## Work order:
Each line below that carries the string "block" must appear in the answer.

Dataset records:
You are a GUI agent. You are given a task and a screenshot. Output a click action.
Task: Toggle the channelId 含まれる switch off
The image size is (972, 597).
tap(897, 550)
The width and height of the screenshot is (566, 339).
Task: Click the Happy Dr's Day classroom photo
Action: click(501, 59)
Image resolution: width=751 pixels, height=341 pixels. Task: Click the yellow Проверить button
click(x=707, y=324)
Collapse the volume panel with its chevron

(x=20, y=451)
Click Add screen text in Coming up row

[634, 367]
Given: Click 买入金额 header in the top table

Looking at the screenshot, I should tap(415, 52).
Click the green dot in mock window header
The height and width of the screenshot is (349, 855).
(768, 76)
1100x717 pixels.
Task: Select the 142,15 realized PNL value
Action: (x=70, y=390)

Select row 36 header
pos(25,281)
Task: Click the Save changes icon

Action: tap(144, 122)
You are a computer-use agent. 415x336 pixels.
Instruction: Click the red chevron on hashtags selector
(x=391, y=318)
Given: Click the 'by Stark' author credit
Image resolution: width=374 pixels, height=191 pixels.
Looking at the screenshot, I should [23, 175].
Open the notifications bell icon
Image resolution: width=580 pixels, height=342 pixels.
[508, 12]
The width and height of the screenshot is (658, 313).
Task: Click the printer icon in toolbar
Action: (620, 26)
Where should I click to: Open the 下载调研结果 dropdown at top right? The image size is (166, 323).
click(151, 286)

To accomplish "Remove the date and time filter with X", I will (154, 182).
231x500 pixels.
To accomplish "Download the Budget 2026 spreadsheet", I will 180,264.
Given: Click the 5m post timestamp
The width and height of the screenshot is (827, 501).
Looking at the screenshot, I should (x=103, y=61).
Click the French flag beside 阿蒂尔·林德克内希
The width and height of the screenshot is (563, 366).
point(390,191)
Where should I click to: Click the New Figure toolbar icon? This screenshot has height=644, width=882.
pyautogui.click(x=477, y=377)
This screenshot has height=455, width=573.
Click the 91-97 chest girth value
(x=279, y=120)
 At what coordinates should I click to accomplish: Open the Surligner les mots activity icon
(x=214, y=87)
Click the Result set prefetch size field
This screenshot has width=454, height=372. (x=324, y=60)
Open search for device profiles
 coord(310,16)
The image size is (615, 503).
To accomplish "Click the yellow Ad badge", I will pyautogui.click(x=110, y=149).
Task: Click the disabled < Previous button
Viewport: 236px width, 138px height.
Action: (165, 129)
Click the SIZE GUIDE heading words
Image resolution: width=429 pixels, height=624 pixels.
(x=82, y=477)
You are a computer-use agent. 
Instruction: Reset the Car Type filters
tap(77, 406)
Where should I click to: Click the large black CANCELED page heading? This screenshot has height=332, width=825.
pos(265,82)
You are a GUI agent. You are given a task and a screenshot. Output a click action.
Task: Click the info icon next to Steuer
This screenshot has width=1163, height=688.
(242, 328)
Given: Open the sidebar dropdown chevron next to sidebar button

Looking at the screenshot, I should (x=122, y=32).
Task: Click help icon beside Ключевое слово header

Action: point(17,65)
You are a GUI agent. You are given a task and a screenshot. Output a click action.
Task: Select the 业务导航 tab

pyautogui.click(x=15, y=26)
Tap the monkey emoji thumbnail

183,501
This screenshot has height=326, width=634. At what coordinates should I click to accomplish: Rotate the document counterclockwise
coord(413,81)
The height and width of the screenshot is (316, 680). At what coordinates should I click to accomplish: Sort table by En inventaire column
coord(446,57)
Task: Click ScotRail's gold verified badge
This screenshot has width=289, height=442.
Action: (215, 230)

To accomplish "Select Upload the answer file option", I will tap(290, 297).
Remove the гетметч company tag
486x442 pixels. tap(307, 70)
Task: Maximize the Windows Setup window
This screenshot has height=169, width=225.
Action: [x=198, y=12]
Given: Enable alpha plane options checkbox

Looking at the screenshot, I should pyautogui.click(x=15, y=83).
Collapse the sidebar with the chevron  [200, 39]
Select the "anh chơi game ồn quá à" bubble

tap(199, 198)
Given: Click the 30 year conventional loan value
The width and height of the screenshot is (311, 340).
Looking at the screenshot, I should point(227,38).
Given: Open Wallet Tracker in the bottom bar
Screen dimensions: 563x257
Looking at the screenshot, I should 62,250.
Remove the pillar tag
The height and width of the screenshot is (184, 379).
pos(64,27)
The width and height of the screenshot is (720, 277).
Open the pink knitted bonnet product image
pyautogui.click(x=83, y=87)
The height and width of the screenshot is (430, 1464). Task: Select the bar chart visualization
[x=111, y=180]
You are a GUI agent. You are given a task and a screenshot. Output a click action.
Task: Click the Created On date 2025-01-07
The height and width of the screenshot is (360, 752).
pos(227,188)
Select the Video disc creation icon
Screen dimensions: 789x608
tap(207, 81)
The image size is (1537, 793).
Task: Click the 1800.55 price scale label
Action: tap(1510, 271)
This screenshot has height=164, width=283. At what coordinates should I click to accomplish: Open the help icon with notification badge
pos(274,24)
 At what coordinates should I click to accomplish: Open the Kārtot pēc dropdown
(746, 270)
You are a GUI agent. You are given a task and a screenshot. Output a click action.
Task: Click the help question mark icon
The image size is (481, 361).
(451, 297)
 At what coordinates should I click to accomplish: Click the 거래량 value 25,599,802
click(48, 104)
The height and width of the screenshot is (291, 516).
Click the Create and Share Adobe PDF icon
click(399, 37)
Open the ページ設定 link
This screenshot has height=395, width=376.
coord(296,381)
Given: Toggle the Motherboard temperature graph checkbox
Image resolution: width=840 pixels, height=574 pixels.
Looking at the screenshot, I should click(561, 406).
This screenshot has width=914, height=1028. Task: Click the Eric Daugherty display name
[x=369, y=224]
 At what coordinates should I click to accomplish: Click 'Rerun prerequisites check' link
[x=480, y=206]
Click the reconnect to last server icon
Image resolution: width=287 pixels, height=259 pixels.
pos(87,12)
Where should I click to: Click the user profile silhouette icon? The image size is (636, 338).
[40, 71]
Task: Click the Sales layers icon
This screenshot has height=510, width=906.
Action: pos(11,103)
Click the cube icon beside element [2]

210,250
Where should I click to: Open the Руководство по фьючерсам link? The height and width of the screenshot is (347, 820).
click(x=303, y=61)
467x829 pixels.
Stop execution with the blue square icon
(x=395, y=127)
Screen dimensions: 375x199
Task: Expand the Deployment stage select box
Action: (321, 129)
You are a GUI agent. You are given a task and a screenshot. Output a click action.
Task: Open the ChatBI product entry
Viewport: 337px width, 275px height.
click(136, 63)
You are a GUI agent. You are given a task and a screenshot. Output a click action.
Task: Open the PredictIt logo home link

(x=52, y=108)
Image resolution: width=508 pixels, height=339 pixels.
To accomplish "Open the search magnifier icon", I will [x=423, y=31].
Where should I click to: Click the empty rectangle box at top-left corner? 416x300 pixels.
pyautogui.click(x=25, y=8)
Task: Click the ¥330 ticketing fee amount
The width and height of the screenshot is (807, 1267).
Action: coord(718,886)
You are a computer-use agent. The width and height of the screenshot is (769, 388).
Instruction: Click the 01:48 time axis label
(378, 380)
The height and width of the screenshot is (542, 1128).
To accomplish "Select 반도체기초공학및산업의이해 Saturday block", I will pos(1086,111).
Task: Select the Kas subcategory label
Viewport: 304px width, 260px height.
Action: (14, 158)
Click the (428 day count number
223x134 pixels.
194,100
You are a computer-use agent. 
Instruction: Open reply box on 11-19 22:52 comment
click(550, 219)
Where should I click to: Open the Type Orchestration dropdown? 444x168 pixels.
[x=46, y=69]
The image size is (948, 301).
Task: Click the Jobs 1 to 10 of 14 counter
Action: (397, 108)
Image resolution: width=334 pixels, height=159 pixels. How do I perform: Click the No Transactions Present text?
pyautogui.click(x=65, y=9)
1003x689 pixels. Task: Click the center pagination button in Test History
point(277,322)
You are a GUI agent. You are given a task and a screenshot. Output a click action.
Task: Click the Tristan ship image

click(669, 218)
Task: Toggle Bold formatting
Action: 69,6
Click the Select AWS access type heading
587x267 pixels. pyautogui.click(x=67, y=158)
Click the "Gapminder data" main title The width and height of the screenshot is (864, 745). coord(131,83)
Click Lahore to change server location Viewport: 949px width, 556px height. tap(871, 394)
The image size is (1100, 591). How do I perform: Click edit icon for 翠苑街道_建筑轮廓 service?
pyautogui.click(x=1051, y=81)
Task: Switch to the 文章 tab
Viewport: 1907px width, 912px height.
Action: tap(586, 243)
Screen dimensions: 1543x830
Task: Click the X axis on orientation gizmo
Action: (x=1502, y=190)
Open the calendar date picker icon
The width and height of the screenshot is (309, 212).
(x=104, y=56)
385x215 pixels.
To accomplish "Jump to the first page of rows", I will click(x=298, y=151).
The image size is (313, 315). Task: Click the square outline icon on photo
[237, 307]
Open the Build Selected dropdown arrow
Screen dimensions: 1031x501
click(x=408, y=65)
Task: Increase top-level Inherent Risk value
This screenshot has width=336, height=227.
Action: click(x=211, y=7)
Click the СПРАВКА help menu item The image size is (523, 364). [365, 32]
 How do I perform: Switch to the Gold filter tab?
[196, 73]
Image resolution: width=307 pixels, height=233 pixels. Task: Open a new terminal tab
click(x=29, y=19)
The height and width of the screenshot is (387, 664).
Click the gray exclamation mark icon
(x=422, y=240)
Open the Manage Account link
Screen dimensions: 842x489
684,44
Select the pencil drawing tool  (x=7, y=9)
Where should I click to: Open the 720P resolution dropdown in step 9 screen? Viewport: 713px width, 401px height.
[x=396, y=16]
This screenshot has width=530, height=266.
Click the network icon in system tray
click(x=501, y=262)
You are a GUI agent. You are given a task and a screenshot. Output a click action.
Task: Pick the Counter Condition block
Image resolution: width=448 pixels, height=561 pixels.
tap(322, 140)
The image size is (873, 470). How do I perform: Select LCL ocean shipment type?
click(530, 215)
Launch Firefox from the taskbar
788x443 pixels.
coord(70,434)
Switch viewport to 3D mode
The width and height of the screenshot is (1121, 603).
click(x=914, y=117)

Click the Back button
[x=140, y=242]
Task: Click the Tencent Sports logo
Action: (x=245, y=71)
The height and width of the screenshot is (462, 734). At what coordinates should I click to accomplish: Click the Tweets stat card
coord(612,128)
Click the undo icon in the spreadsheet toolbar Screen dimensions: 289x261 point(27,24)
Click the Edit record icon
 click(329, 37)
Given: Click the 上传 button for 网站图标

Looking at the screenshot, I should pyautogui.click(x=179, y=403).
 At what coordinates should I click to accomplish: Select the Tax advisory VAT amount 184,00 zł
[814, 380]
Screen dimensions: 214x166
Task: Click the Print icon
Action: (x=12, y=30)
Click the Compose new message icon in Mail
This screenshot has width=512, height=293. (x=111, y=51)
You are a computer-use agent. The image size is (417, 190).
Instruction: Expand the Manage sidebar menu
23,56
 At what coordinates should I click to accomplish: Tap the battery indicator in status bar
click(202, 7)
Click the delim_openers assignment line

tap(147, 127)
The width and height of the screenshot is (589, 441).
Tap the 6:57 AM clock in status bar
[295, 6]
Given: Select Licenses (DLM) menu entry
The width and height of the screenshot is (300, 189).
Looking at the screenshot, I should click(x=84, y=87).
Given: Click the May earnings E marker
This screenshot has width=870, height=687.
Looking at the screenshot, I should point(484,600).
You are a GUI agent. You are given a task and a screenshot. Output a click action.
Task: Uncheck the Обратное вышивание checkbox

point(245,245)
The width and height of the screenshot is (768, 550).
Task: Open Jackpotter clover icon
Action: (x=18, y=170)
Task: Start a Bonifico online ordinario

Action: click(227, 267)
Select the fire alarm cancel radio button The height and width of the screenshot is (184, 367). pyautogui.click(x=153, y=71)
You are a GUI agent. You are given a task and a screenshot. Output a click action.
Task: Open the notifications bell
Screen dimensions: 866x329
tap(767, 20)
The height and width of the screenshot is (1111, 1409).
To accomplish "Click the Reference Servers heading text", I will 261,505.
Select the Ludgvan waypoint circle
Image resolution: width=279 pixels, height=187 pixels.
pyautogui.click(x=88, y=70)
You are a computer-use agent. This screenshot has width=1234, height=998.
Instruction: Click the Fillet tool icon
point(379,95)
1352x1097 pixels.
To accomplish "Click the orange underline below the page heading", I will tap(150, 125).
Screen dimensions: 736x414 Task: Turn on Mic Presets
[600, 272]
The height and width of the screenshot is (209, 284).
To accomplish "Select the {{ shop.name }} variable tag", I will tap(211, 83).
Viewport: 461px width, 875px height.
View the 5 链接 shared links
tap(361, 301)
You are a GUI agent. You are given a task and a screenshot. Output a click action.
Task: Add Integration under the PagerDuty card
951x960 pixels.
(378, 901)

## Solution:
To accomplish "Select 반도체기초공학및산업의이해 Saturday block", I will pos(1086,111).
Task: Pick the Counter Condition block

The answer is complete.